_Requirement_
Skip any image you find and restate the rest of the data word for word.

*** Record set ***

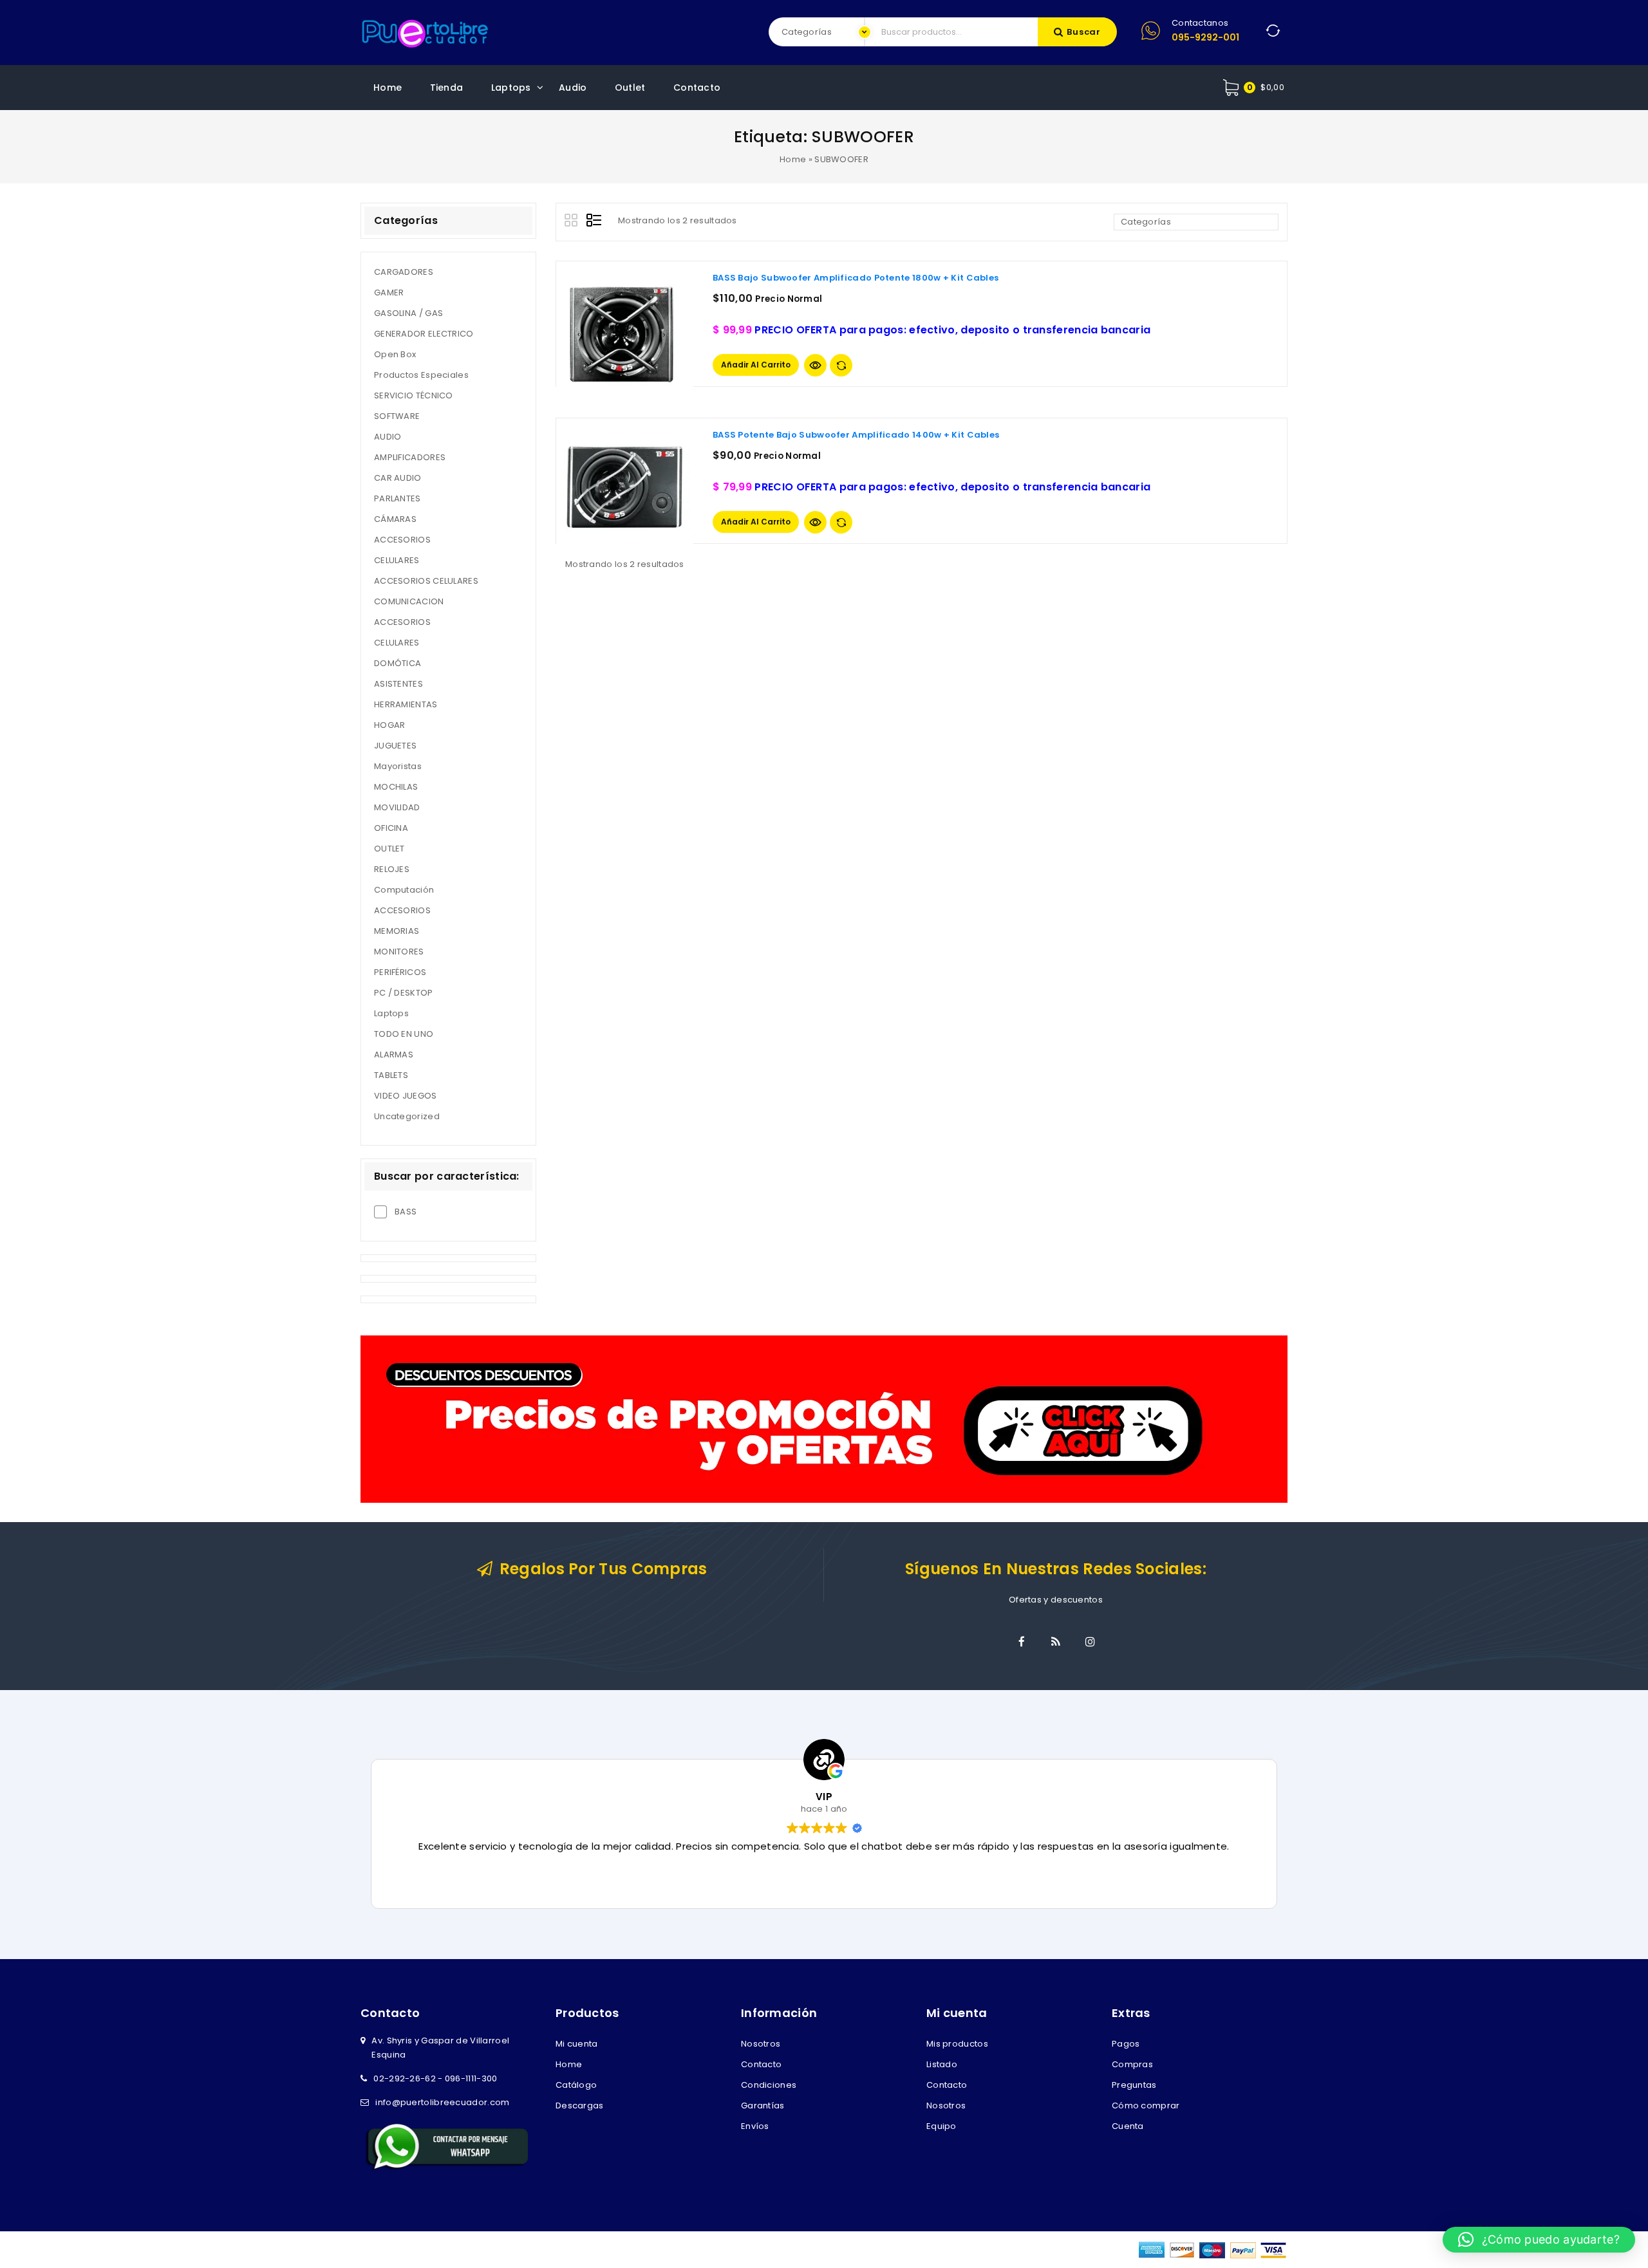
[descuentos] (824, 1419)
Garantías (763, 2105)
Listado (941, 2064)
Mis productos (957, 2044)
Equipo (941, 2126)
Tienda (447, 87)
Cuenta (1128, 2126)
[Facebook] (1022, 1642)
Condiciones (768, 2085)
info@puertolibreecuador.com (442, 2102)
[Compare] (841, 365)
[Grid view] (573, 222)
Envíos (755, 2126)
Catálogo (576, 2085)
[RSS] (1056, 1642)
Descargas (580, 2105)
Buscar (1084, 32)
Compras (1132, 2064)
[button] (1539, 2240)
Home (387, 87)
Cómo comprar (1146, 2105)
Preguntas (1134, 2085)
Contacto (696, 87)
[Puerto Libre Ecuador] (424, 32)
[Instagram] (1090, 1642)
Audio (573, 87)
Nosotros (760, 2044)
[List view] (594, 222)
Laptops (511, 87)
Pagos (1126, 2044)
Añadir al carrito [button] (756, 364)
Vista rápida (815, 365)
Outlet (630, 87)
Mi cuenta (577, 2044)
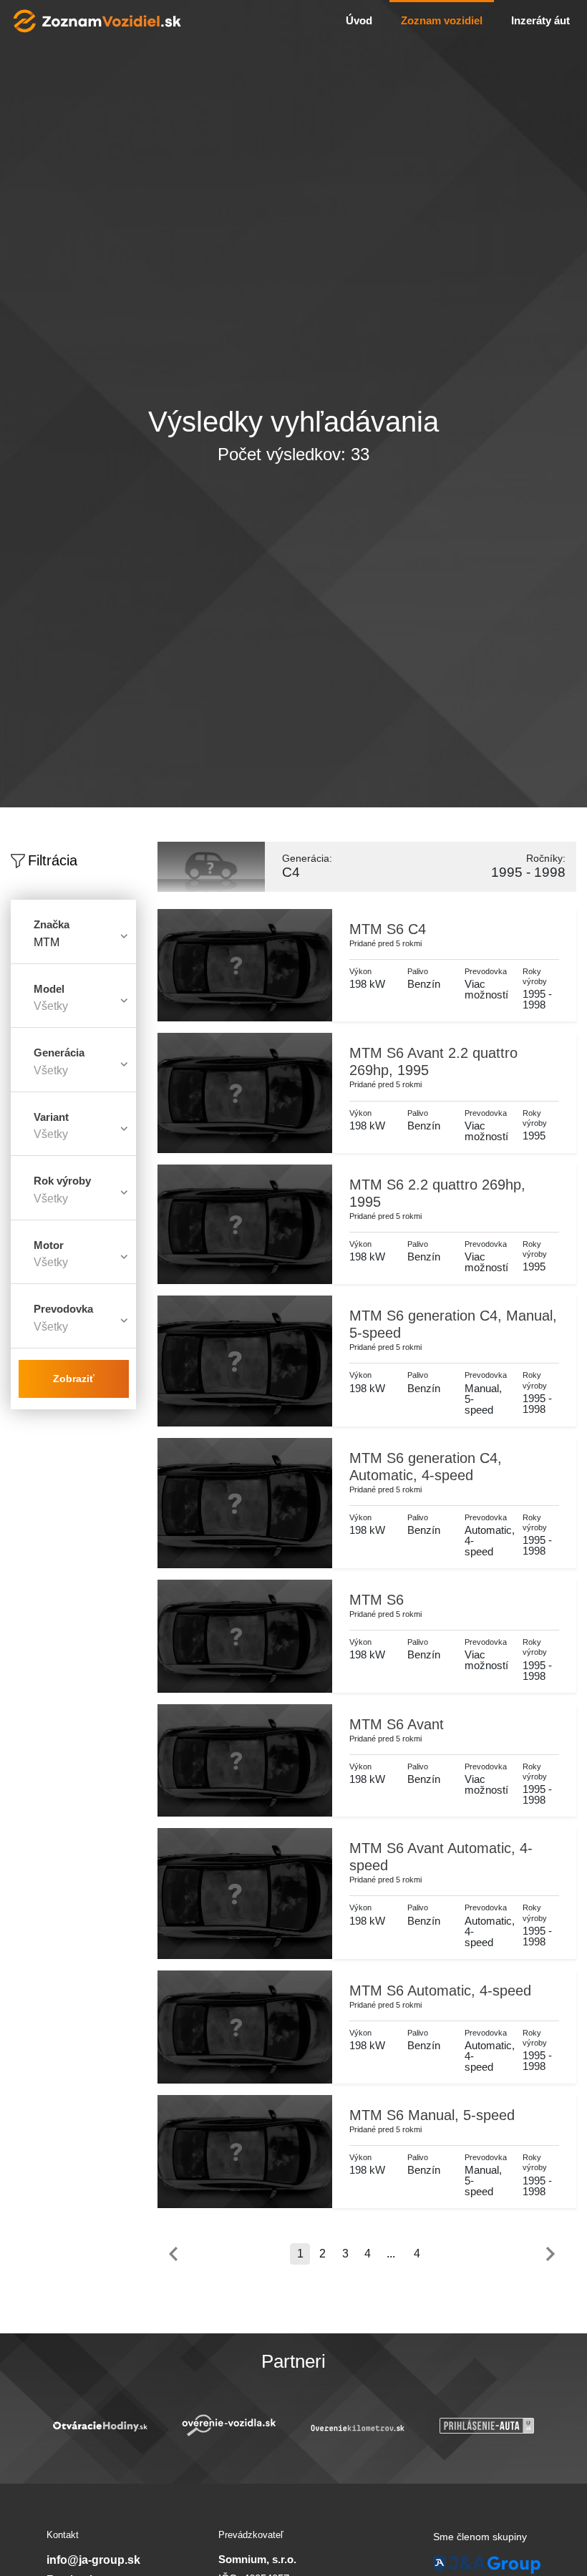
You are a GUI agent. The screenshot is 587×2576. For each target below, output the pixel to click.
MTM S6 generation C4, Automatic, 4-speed (425, 1466)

*** End of Record set ***

_Output of the task_
[descuentos] (824, 1419)
Garantías (763, 2105)
Listado (941, 2064)
Mis productos (957, 2044)
Equipo (941, 2126)
Tienda (447, 87)
Cuenta (1128, 2126)
[Facebook] (1022, 1642)
Condiciones (768, 2085)
info@puertolibreecuador.com (442, 2102)
[Compare] (841, 365)
[Grid view] (573, 222)
Envíos (755, 2126)
Catálogo (576, 2085)
[RSS] (1056, 1642)
Descargas (580, 2105)
Buscar (1084, 32)
Compras (1132, 2064)
[button] (1539, 2240)
Home (387, 87)
Cómo comprar (1146, 2105)
Preguntas (1134, 2085)
Contacto (696, 87)
[Puerto Libre Ecuador] (424, 32)
[Instagram] (1090, 1642)
Audio (573, 87)
Nosotros (760, 2044)
[List view] (594, 222)
Laptops (511, 87)
Pagos (1126, 2044)
Añadir al carrito [button] (756, 364)
Vista rápida (815, 365)
Outlet (630, 87)
Mi cuenta (577, 2044)
You are a GUI agent. The screenshot is 587×2576. For each target below, output the pixel to click.
MTM S6 generation C4, Automatic, 4-speed (425, 1466)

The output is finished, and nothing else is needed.